Side B kicks off with the lovely, but plaintive pop shuffle of “Letting You Go,” then kicks into obsessive hoedown mode on “A Thing About You,” before we reach Petty’s crushing masterpiece: The Insider. Here’s where the album title comes from:
I’m an insider.
I’ve been burned by the fire.
Oh and I’ve had to live with some hard promises.
I’ve crawled through the briars
I’m an insider.
It’s not about the fire that would burn down his Hollywood HIlls home, but it feels like it. But Petty wrote “The Insider” for Stevie Nicks (she duets). Nicks intimidated TP at first, with her Fleetwood Mac fame and bustling entourage she was larger than life. But Petty was so proud of the results, he couldn’t let her have Insider—instead, she got “Stop Draggin’ My Heart Around.”
Hard Promises closes with “You Can Still Change Your Mind,” where TP revisits the opening track and tells his darling, that while it gets harder every day, she doesn’t have to wait.

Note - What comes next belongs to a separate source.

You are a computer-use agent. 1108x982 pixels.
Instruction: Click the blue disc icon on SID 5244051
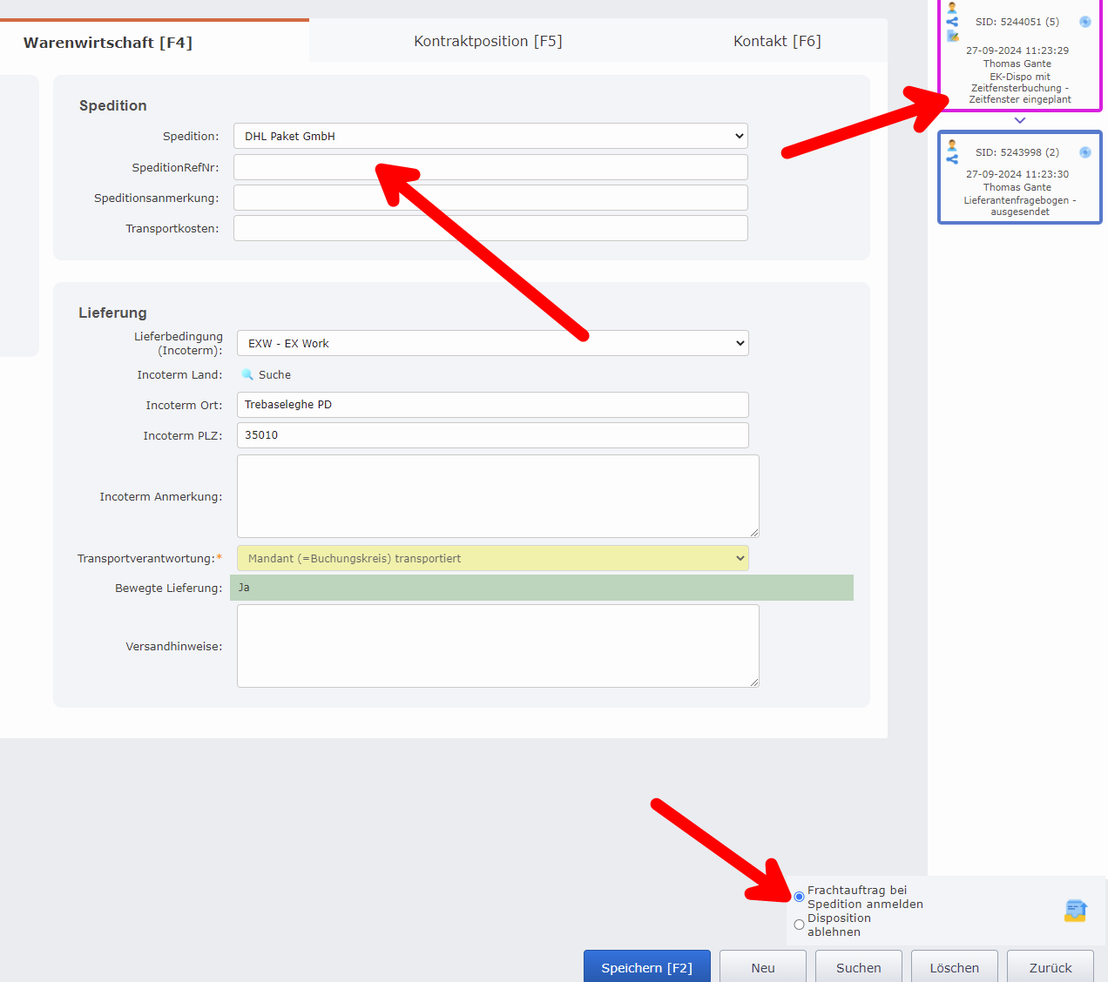click(x=1084, y=22)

If she’d just change her mind, everything would be alright…
XXX
I’m an art guy by trade, so I want to talk about the album cover. I originally had Hard Promises on cassette, and I never thought much about it—just a picture of Petty. Nothing special. Now, I have a pretty nice vinyl copy, and at twelve full inches, I realize just how awesome it is.

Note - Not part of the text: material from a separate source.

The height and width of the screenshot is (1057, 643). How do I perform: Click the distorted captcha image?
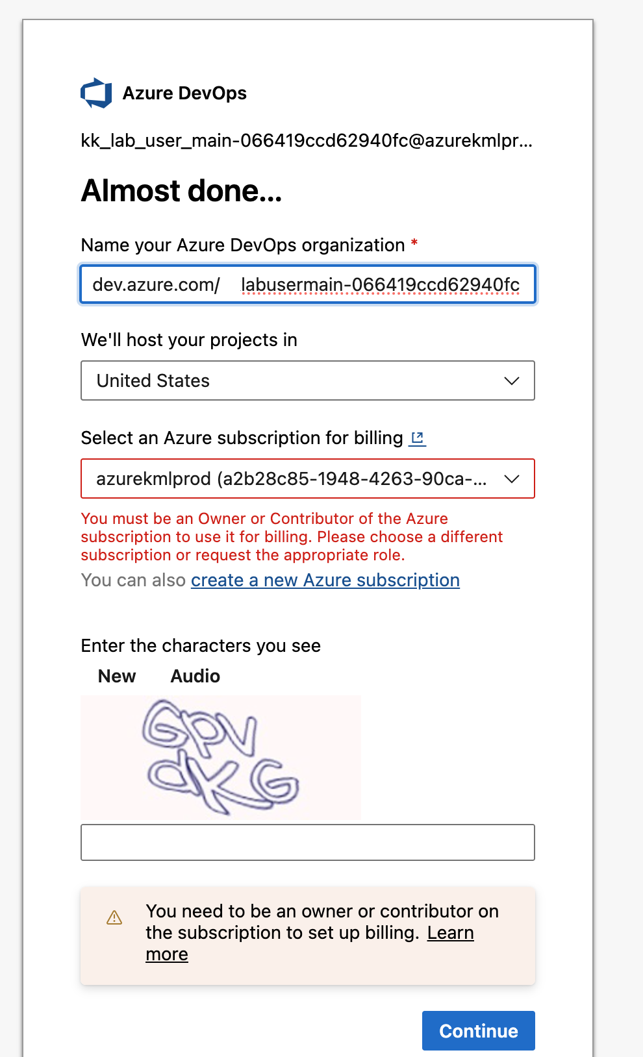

Tom Petty is not posing. He’s just looking at records. Having fun, living his dream. Something’s got his eye, maybe some Del Shannon LP in the cutout bin. Behind him, there’s one of those old 45 turnstiles just overflowing with plain wrapped singles. There are blurry records in the background, and I cannot identify any of them. In the bottom right, there’s some kind of label that says CALIFORNIA in big red curved letters. I find bits of Spanish. If I had to guess, it’s a record store specializing in Mexican music. (I notice that his hand looks weird. Like it’s dead. I wonder… was this some kind of photo composite? It can’t be. It’s a B &W photo that was hand colored. The photographer is Bay Area’s own Joel Bernstein. He also shot the cover of “After The Gold Rush,” and his portfolio is insane. The Boss. Dylan, Joni, CSN. Prince. His work inspired the look of Almost Famous. His work feels pure and essential.
XXX
Hard Promises is the first album I’ve reviewed that I specifically requested. It was much harder to write this than the blind reviews of Uriah Heep or Gino Vanelli, and I struggled to listen objectively. I guess I’m a fan. I saw TP live a few times, including one night at the Forum where both Dylan and the Boss came out for the encore, “Traveling Band.” I met my wife the year Full Moon Fever came out. The cassette never left my pickup’s dash, except to travel with me to Paris. I sang “Alright For Now” to my son to get him to sleep when he was baby. And in 2020, Hard Promises helped me get through the hardest part.